Formerly only used for patients hospitalized with COVID-19, the Gilead Sciences Inc. drug veklury – also known as remdesivir – was expanded by order of the U.S. Food and Drug Administration (FDA) last week to include treatment for mild to moderate cases as well.
Both non-hospitalized adults and pediatric patients are eligible for the drug, although it is not a substitute for COVID-19 vaccination. Instead, those patients with positive results of direct SARS-CoV-2 viral testing, with at least mild to moderate cases and the risk of progressing to the more severe effects of COVID-19, may be given veklury. Further, the FDA reduced the weight requirements to expand availability among pediatric patients. Those who weigh at least 3.5 kilograms and less than 40 kilograms can also utilize the drug.

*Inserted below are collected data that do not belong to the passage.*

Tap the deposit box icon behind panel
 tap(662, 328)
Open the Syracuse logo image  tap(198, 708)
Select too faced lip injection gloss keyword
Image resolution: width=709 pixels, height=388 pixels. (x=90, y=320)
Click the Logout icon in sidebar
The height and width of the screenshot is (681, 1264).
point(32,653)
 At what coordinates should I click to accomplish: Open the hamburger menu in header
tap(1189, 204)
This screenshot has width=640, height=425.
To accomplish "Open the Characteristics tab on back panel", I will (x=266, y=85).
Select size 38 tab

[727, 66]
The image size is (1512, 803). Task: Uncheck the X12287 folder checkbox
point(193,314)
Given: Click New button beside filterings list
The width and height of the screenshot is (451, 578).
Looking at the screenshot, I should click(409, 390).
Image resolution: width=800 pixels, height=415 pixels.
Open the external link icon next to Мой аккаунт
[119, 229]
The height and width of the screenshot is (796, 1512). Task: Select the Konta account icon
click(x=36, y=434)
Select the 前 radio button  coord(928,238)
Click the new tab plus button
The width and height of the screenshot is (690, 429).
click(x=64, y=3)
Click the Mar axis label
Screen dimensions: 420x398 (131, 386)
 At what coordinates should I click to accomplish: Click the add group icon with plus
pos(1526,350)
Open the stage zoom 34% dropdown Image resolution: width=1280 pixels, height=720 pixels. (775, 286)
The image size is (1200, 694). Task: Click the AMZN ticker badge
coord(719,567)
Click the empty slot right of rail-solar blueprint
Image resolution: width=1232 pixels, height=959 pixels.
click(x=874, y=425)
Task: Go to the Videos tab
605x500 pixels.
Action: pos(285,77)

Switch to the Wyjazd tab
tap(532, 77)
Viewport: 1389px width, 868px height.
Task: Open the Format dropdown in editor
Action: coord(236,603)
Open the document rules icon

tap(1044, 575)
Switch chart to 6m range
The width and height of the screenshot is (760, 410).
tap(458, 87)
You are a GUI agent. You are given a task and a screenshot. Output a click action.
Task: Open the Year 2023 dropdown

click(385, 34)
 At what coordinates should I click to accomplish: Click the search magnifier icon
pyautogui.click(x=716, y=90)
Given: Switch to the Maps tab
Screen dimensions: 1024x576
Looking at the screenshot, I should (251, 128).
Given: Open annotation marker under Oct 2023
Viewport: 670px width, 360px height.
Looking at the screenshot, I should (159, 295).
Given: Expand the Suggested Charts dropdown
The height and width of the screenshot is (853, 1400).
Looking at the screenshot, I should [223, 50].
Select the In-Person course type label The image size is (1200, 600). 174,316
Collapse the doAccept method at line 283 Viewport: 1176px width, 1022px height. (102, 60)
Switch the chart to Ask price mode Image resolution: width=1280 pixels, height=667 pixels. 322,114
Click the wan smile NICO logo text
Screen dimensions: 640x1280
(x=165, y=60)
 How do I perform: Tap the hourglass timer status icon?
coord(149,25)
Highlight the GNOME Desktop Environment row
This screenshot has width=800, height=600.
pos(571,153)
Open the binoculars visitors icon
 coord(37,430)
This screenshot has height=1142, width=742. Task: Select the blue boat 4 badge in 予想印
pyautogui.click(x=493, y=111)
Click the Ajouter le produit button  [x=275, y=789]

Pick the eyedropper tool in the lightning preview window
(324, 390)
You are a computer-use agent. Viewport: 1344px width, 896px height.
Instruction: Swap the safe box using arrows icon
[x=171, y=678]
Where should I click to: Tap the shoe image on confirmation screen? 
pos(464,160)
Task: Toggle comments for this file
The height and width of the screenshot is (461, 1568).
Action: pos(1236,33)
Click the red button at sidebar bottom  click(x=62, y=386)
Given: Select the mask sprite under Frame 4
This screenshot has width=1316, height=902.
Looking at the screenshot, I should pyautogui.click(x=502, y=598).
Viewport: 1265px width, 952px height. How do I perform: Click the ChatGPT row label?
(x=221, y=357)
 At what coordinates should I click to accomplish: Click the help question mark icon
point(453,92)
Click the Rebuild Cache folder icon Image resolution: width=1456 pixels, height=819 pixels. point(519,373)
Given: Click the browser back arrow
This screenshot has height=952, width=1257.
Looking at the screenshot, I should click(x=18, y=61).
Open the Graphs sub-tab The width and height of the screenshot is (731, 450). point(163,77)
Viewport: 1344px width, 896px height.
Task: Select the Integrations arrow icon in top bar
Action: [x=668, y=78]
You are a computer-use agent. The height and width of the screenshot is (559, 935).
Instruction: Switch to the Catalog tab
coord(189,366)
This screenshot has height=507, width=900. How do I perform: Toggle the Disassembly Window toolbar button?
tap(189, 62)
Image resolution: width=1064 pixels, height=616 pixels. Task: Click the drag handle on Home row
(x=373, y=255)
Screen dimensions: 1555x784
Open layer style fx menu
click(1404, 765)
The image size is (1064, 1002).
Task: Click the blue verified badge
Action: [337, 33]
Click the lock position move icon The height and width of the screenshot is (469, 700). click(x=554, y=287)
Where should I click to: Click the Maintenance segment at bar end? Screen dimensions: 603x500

“On the heels of the FDA’s recent authorization of two oral antiviral drugs, today’s actions bolster the arsenal of therapeutics to treat COVID-19 and respond to the surge of the omicron variant,” Dr. Patrizia Cavazzoni, director of the FDA’s Center for Drug Evaluation and Research, said. “Today’s actions provide adults and pediatric patients, with mild-to-moderate COVID-19 who are at high risk of severe COVID-19, with a treatment option they could receive outside of a traditional inpatient hospital setting, including at skilled nursing facilities, home healthcare settings and outpatient facilities such as infusion centers.”
For the eligible, veklury is distributed through intravenous infusion over a max of three days, with exact doses adjusted based on body weight.
Side effects may include indication of possible liver injury through increased liver enzyme levels, as well as allergic reactions, which could lead to increases in blood pressure and heart rate, low blood oxygen level, fever, shortness of breath, wheezing, swelling, rash, nausea, sweating or shivering.